Pourtant, pour que justice soit enfin rendue, pour que justice se fasse, il manquait encore à mon sens un ingrédient, le consentement du chef de l’État. Il est assez étonnant que la presse d’ici ne relève pas que la décision de la Cour suprême intervient au moment même où le chef de l’État et sa bande décident de passer à l’offensive contre Peña Nieto et sa bande. Atenco se trouve dans le fief de Peña Nieto, Peña Nieto a pris une part très active dans la répression du Front des villages en défense de la terre, ce sont ses tribunaux seigneuriaux qui, pour lui complaire, ont émis ces sentences saugrenues. Alors, Felipe Calderón n’a-t-il pas trouvé là, dans ce verdict émis par la Haute Cour de justice, l’occasion de désavouer publiquement Peña Nieto ? En fait le chef de l’État est gagnant sur bien des tableaux : il améliore aux yeux complaisants des démocraties l’image du Mexique et celle de son gouvernement ; il fait passer très vite, en catimini, alors que l’on chante les louanges et l’impartialité de la Cour et que l’enthousiasme est à son comble, une résolution de cette même Cour, qui déboute les travailleurs de Luz y Fuerza del Centro ; enfin, cerise sur le gâteau, il donne le coup de pied de l’âne à Peña Nieto.

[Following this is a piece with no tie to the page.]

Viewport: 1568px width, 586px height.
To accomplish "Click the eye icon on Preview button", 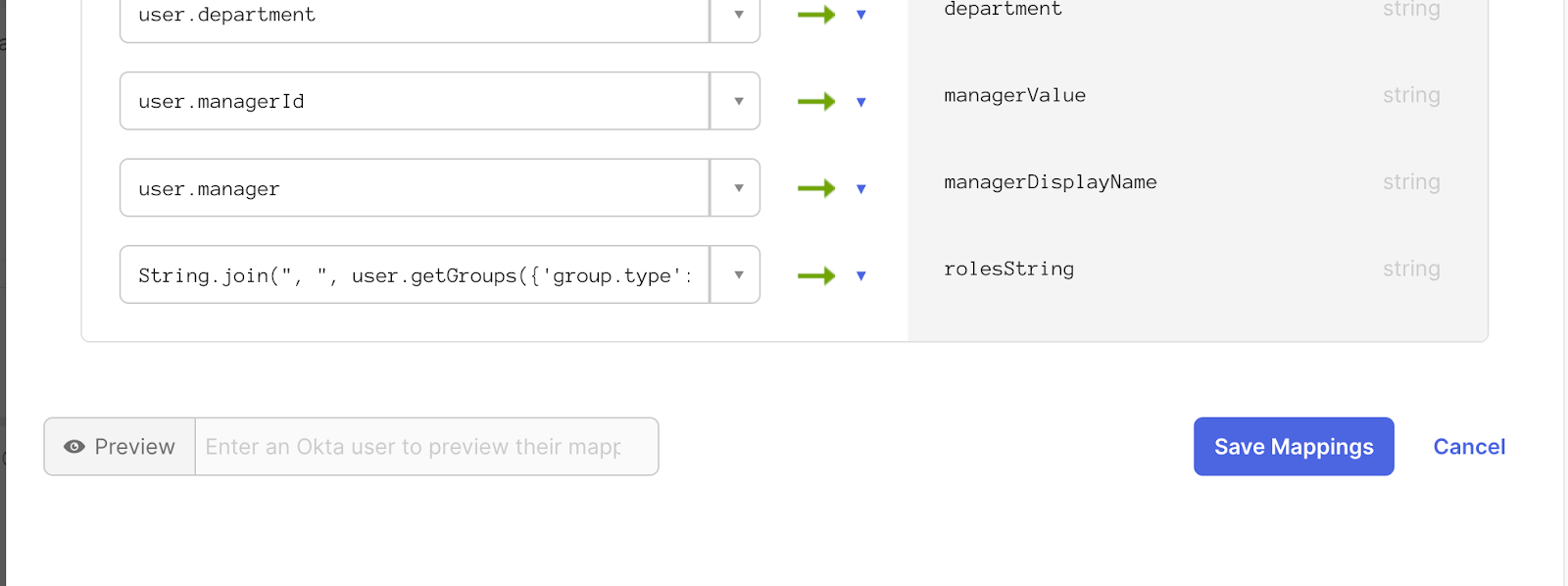I will pyautogui.click(x=74, y=447).
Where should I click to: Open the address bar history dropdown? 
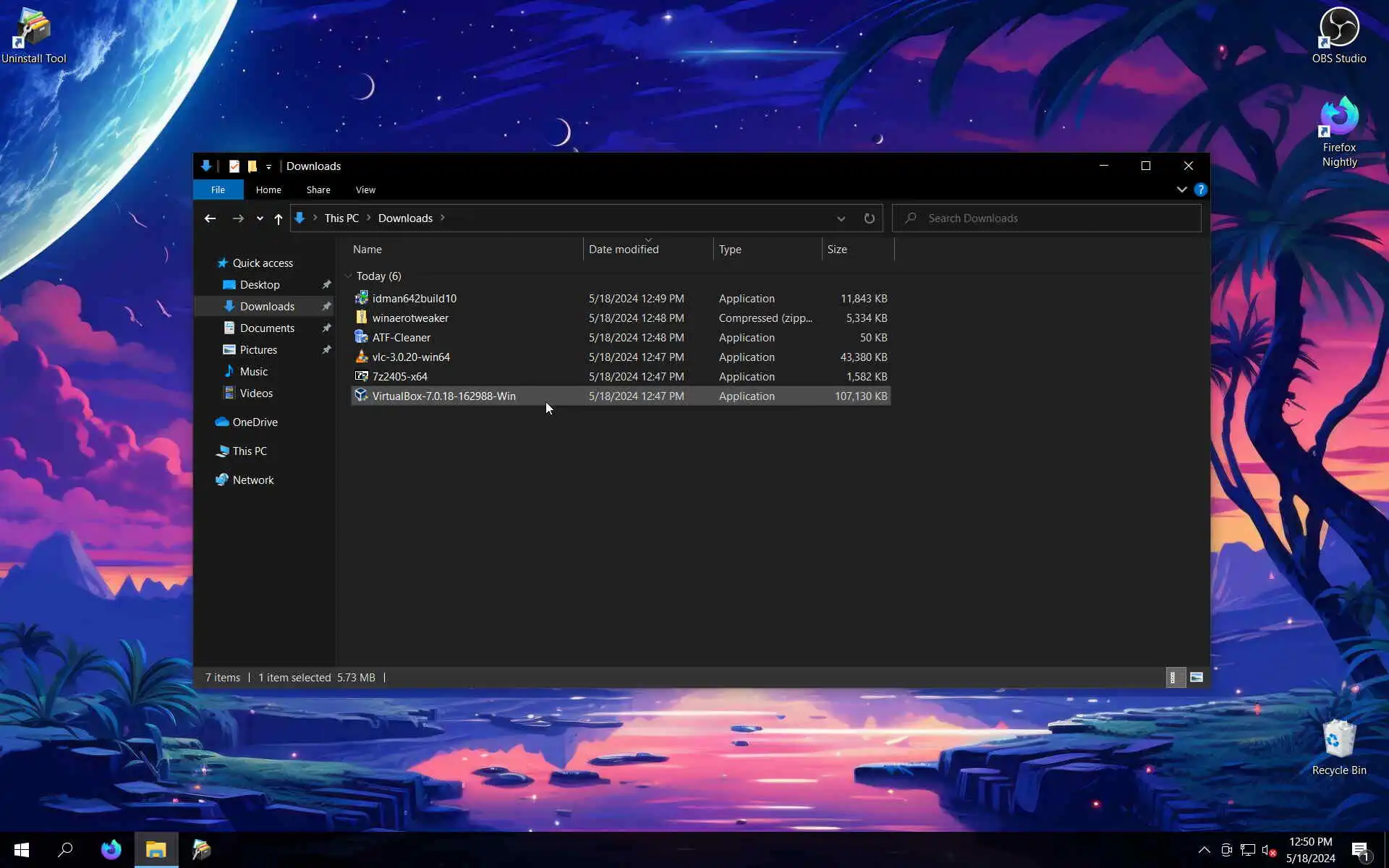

Dans les mois qui viennent et qui séparent 2010 de 2012, nous pouvons nous attendre à une chaude guerre faite de coups fourrés dans le sérail du pouvoir, les dagues vont sortir de leur gaine, on glissera sur le sang, mais le pouvoir est à ce prix « dans un pays où les innocents sont habituellement passés par les armes [6] ».

Mexico, le 12 juillet 2010,
Georges Lapierre

Notes

[1PRI : Parti révolutionnaire institutionnel ; PRD : Parti de la révolution démocratique ; PAN : Parti d’action nationale.

[2AMLO : Andrés Manuel López Obrador, candidat malheureux à la dernière élection présidentielle et qui a l’intention de se présenter à nouveau en 2012.

[3Ce qui était arrivé aux malheureux habitants d’Oaxaca, pris par les forces de police le 26 novembre 2006 et envoyés sous ses ordres dans les geôles de Nayarit à 1 500 kilomètres de leur ville.

[4Lieu de séjour des présidents de la République au Mexique.

[5Voir l’article dans La Jornada du 6 juillet 2010.

[6Citation tirée de Jours de combat de Paco Ignacio Taibo II.